The room grew quiet as the two remaining bidders dueled by telephone, each relayed bid drawing a gasp.
“At $160 million dollars ladies and gentlemen, fair warning,” Pylkkanen said before one final pause. “It’s yours!”
The crowd whooped and clapped at the winning bid, which, with fees, totaled $179.4 million: the GDP of some island nations. Many in the crowd filmed the moment on their cellphones. It was, Pylkkanen announced, “one of the greatest moments in auction history.”
But the day was just beginning for Christie’s. Over the next couple of hours, the auction house would sell more than half a billion more dollars worth of art, for a one-day haul of $705.8 million.
The orgiastic art sale was unprecedented, but it wasn’t particularly surprising. Instead, the towering sales prices were right on trend: the almost predictable outcome of an international art market so hot its paint is dripping.
This art market boom isn’t as pretty a picture as it seems, however.
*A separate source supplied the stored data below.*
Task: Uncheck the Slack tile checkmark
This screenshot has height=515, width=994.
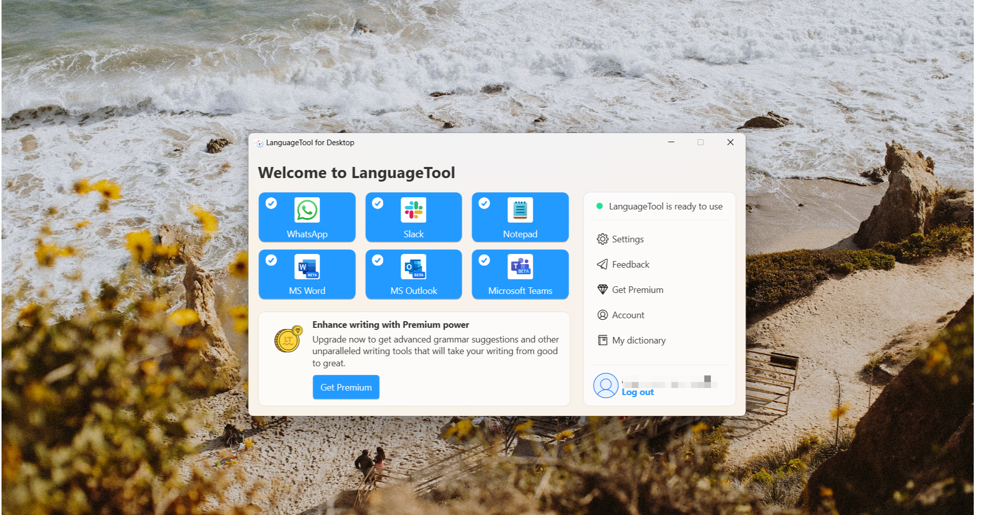Action: coord(378,203)
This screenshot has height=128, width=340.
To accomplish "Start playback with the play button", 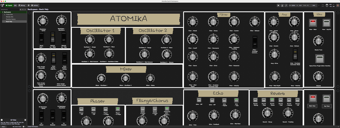I will coord(278,5).
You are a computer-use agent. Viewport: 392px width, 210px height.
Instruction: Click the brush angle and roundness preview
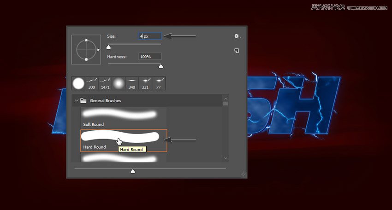point(86,49)
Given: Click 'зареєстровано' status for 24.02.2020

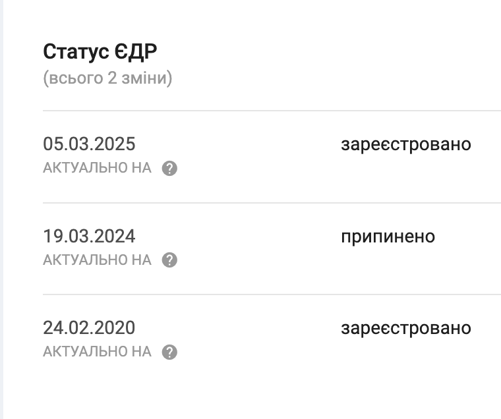Looking at the screenshot, I should [x=405, y=327].
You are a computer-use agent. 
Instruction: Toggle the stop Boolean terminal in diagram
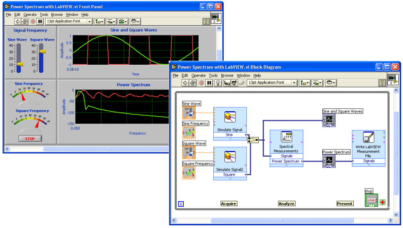371,200

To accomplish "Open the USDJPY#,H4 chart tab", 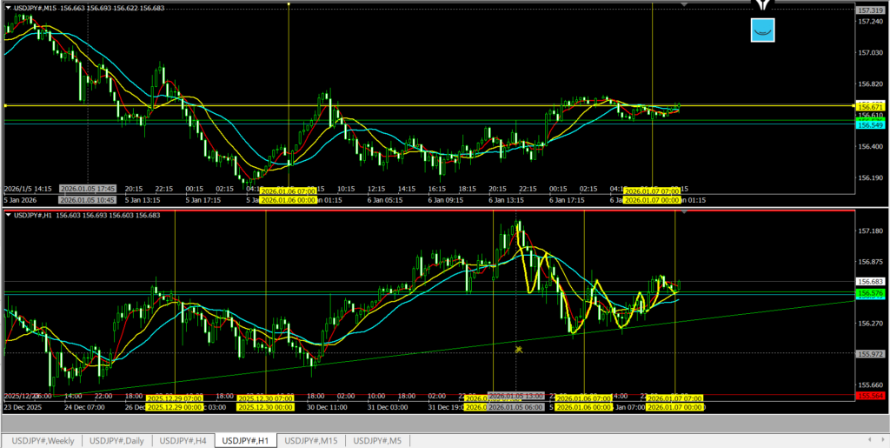I will (183, 440).
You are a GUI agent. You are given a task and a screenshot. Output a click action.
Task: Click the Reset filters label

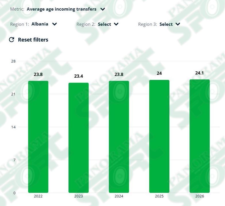pyautogui.click(x=33, y=40)
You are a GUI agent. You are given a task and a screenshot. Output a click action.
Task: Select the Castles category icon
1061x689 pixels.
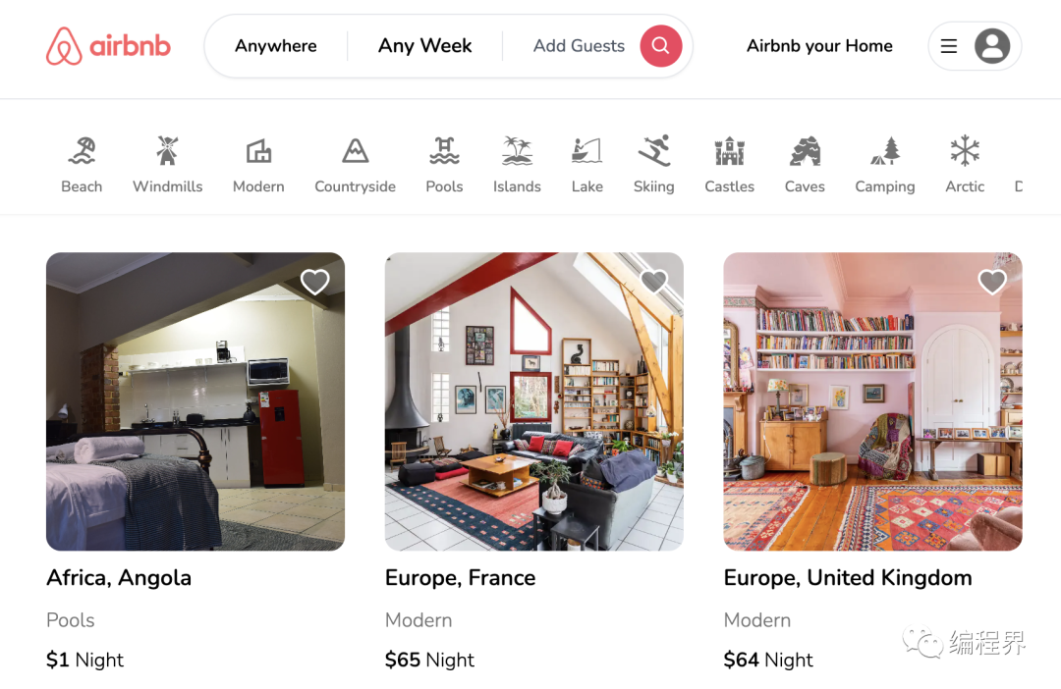pyautogui.click(x=729, y=151)
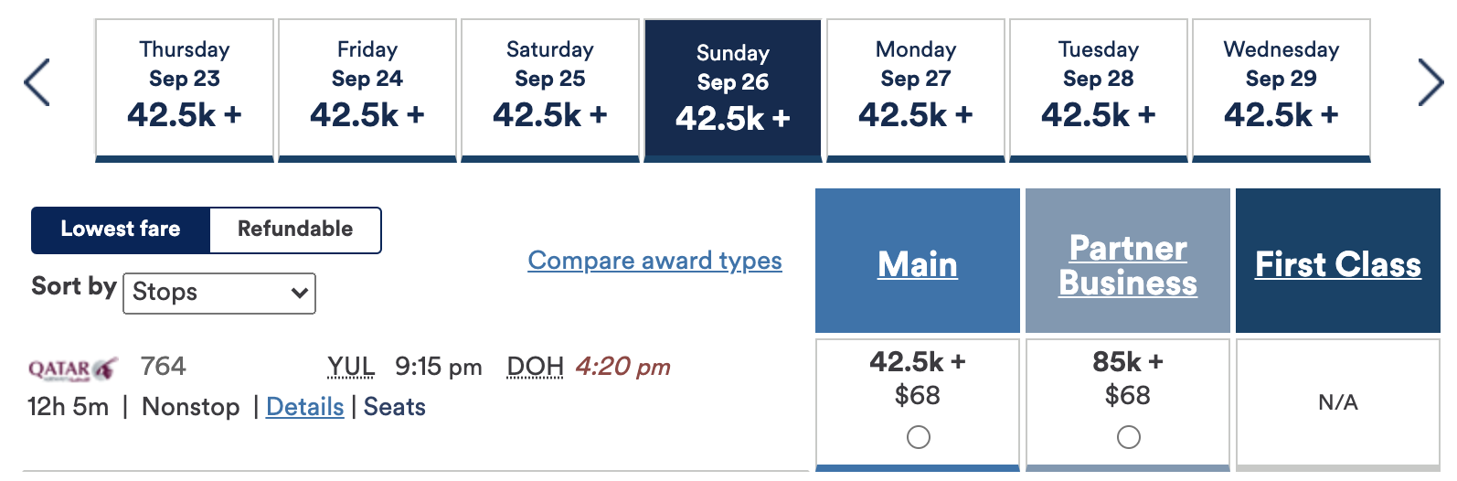Screen dimensions: 1457x481
Task: Switch to Refundable fares
Action: click(x=294, y=230)
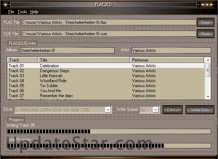Open the File menu
218x159 pixels.
coord(11,12)
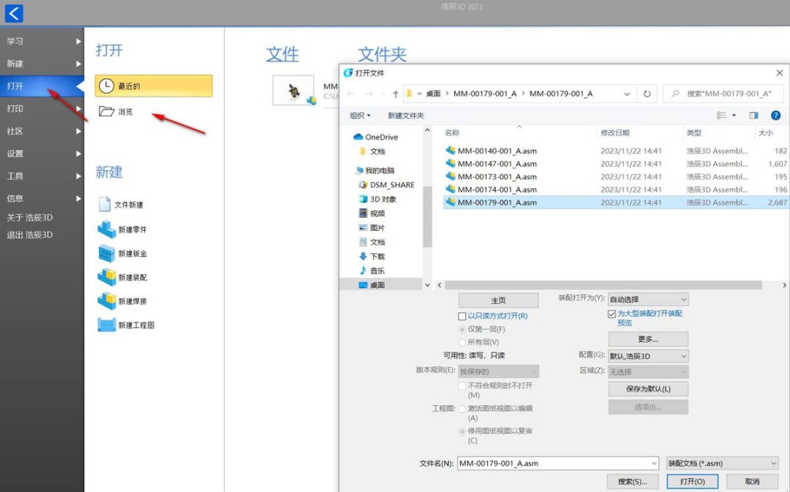
Task: Select the Print (打印) menu item
Action: click(x=15, y=109)
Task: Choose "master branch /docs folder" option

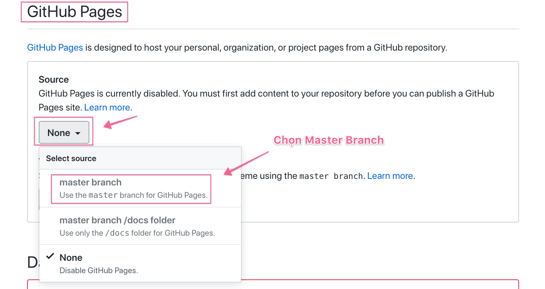Action: [140, 226]
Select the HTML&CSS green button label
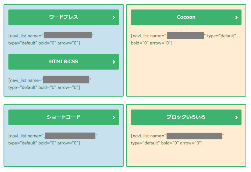 pyautogui.click(x=64, y=62)
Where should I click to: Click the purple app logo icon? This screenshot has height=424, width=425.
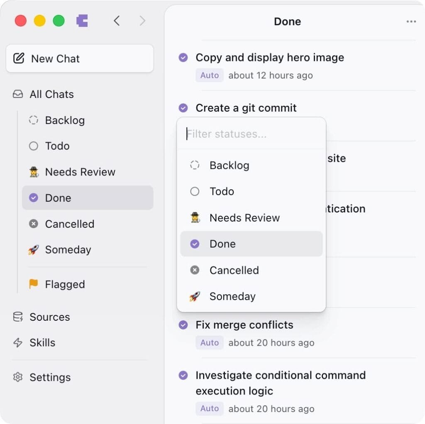pyautogui.click(x=82, y=21)
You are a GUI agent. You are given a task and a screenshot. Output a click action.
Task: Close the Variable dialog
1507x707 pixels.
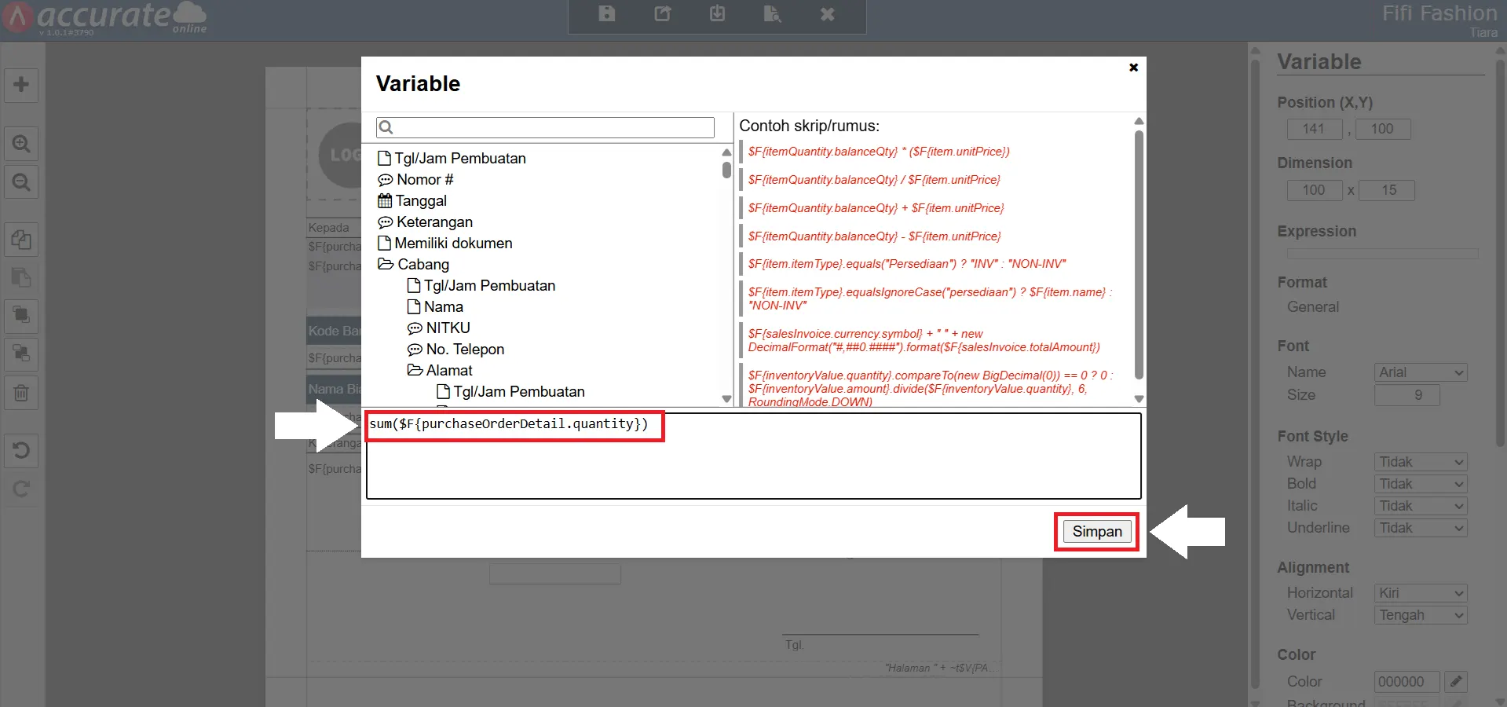pyautogui.click(x=1133, y=68)
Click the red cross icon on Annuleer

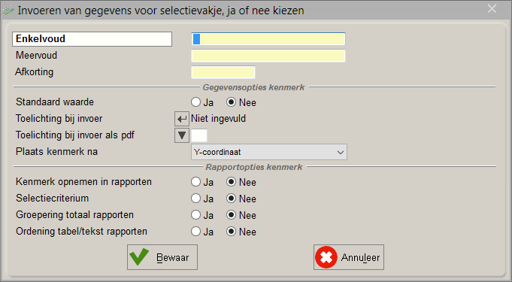pos(326,257)
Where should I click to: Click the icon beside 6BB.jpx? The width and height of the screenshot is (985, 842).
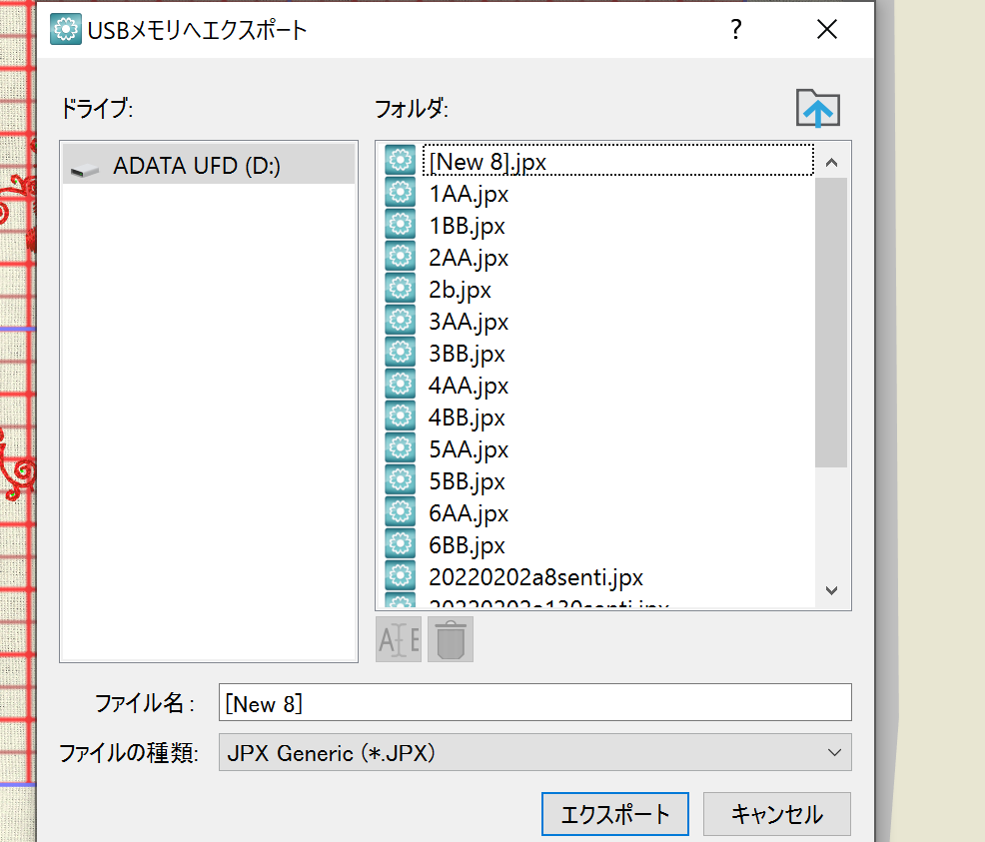(400, 545)
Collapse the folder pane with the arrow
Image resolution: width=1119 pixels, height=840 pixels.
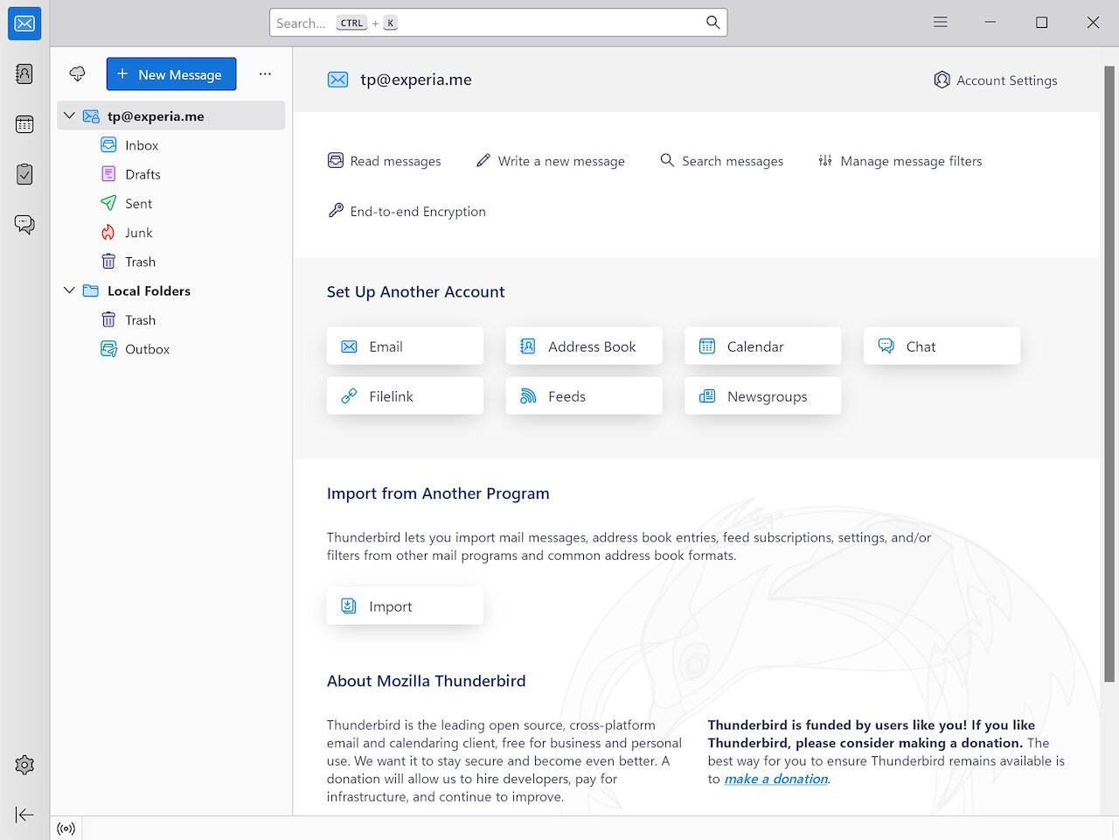tap(24, 815)
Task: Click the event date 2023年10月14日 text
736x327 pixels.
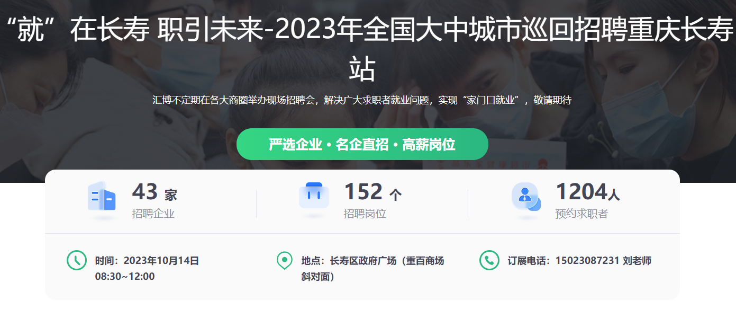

First, there are worries that it’s all a bubble that could burst at any moment. But then there are bigger concerns about the wider societal costs of such an inflated art scene.
The person who purchased Picasso’s masterpiece may be anonymous. But there are signs that we are all paying the price for such extravagant private auctions. Public museums can’t keep up with soaring prices. Now the magisterial “Women of Algiers” could disappear back into a dark mansion den or, even worse, a climate-controlled, tax-exempt airport warehouse until it has appreciated sufficiently in value.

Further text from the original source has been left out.